283 F. 29 | 8th Cir. | 1922
Section 67c, Bankruptcy Act (Comp. St. § 9651), provides that an adjudication of bankruptcy shall dissolve all liens obtained through legal proceedings within four months prior to filing the petition in bankruptcy, if it appear that the lien was obtained when the bankrupt was insolvent and that the allowance thereof would operate as a preference. Paragraph “f” of the same section provides that all “levies, judgments, attachments, or other liens, obtained through legal proceedings against a person who is insolvent,” within the four-month period, “shall be deemed null and void * * * and the property affected * * * shall be deemed wholly discharged and released from the same, and shall pass to the trustee as a part of the estate of the bankrupt, * * * unless it be preserved to the trustee for the benefit of the estate.” Here the garnishment was filed only a few days before the petition in bankruptcy and there can be no doubt of the insolvency of the bankrupt at the time the garnishment was begun, or that the allowance of the lien would work a preference.
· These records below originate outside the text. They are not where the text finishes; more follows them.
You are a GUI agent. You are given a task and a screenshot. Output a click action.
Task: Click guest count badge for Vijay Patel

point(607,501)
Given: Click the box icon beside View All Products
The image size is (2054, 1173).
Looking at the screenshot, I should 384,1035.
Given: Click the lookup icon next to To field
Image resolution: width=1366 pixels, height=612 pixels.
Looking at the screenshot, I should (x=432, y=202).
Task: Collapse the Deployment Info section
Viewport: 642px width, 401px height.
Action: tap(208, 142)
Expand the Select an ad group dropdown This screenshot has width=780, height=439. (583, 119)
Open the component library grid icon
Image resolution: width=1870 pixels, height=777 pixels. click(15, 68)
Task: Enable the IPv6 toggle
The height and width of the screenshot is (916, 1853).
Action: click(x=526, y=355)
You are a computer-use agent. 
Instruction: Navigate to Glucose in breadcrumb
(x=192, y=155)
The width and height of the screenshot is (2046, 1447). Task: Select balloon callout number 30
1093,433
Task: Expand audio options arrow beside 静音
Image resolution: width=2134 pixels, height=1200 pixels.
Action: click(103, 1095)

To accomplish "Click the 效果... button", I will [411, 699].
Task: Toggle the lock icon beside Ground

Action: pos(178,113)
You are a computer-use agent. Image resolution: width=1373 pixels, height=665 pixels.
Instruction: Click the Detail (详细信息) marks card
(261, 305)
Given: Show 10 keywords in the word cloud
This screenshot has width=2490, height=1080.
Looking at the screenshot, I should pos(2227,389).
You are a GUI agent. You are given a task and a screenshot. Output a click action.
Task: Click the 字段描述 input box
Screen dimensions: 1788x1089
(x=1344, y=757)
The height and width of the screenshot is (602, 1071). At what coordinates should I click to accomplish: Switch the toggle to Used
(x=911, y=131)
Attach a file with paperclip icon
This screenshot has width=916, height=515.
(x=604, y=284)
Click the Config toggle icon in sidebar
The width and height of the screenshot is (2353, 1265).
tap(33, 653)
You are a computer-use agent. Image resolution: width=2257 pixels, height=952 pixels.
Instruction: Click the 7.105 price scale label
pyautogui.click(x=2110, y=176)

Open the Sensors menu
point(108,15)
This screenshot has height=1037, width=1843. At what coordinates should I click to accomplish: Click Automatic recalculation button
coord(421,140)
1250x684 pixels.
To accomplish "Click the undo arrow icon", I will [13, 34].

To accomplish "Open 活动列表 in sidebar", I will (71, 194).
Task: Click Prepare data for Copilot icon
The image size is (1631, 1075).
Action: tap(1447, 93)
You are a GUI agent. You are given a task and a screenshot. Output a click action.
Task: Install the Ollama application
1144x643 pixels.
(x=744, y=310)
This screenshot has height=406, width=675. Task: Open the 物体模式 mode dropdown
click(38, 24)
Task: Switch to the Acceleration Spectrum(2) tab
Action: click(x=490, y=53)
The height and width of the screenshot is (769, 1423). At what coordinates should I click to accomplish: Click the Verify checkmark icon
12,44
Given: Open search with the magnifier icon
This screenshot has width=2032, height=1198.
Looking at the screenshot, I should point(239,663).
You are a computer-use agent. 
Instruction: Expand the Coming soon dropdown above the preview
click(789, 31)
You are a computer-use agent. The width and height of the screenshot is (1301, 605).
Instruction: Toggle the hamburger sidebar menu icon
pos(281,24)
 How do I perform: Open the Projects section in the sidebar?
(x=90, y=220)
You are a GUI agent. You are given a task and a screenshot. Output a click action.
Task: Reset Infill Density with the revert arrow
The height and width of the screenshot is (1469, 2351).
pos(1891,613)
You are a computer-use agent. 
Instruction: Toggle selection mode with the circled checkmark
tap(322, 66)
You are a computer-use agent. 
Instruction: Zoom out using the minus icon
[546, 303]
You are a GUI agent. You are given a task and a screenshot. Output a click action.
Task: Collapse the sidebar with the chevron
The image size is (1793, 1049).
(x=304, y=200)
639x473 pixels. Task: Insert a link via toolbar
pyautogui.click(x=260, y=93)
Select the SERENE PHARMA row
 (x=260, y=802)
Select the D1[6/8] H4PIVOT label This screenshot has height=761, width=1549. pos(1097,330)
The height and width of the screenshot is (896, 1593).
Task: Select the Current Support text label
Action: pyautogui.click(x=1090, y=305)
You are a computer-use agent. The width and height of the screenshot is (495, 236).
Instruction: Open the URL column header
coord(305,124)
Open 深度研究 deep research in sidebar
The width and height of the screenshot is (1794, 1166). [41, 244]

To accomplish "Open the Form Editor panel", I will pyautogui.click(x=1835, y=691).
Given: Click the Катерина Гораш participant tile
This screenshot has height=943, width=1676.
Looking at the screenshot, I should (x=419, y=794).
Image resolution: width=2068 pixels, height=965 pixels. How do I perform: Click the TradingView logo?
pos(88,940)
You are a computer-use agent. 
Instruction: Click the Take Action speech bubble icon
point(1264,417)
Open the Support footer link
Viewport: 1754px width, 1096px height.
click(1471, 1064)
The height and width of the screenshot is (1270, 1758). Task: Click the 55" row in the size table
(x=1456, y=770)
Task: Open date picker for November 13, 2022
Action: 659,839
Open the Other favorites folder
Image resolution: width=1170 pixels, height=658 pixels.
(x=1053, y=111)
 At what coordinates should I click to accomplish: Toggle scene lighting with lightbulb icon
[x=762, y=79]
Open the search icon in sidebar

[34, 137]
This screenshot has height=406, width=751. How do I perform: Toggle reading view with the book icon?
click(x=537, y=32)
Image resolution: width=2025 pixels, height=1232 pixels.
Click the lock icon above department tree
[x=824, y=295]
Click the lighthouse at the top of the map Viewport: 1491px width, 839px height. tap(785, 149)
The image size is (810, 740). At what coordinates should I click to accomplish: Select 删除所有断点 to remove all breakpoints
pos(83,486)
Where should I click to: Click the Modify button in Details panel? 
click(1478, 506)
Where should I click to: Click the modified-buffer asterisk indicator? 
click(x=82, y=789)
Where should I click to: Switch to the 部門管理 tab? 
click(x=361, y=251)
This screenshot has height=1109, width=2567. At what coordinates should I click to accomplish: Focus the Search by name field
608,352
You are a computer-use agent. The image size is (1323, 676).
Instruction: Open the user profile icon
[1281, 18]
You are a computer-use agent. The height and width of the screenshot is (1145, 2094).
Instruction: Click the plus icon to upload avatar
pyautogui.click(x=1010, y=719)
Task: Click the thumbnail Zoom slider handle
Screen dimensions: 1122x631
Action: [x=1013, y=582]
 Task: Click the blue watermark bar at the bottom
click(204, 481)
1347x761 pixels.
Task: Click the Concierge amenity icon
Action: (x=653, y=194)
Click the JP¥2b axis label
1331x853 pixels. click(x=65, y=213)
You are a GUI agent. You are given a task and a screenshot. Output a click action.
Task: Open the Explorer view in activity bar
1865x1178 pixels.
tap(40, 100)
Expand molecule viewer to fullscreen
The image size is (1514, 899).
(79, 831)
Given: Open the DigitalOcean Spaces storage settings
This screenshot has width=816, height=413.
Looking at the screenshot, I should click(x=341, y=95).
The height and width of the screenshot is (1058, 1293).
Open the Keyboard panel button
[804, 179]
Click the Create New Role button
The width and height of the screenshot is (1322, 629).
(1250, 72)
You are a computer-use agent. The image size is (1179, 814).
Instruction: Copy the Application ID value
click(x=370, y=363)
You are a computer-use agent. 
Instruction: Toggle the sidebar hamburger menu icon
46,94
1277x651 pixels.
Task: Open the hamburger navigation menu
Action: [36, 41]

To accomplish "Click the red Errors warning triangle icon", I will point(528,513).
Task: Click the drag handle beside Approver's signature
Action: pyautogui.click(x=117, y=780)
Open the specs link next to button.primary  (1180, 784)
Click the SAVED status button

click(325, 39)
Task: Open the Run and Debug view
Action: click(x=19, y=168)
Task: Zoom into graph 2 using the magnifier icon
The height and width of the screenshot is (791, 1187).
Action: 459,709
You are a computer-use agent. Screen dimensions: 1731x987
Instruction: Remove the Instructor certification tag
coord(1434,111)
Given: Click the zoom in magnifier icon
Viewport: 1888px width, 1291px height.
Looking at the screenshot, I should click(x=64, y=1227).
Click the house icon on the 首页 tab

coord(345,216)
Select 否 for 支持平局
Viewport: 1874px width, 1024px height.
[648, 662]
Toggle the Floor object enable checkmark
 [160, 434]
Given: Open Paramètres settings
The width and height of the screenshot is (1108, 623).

As this money was turned over by the garnishee after the adjudication in bankruptcy, it is clear this was done at a time when the trustee was the only one entitled thereto and when all force of the garnishment had been annulled unless the garnishment was to be preserved to the trustee for the benefit of the estate. The payment by the garnishee was wrongful and illegal and its procurement by petitioner was equally so. Possession so procured and of such illegal character can be no basis of right in a court of equity and cannot be permitted to aid the wrongdoer.
The petition to revise should be and is denied.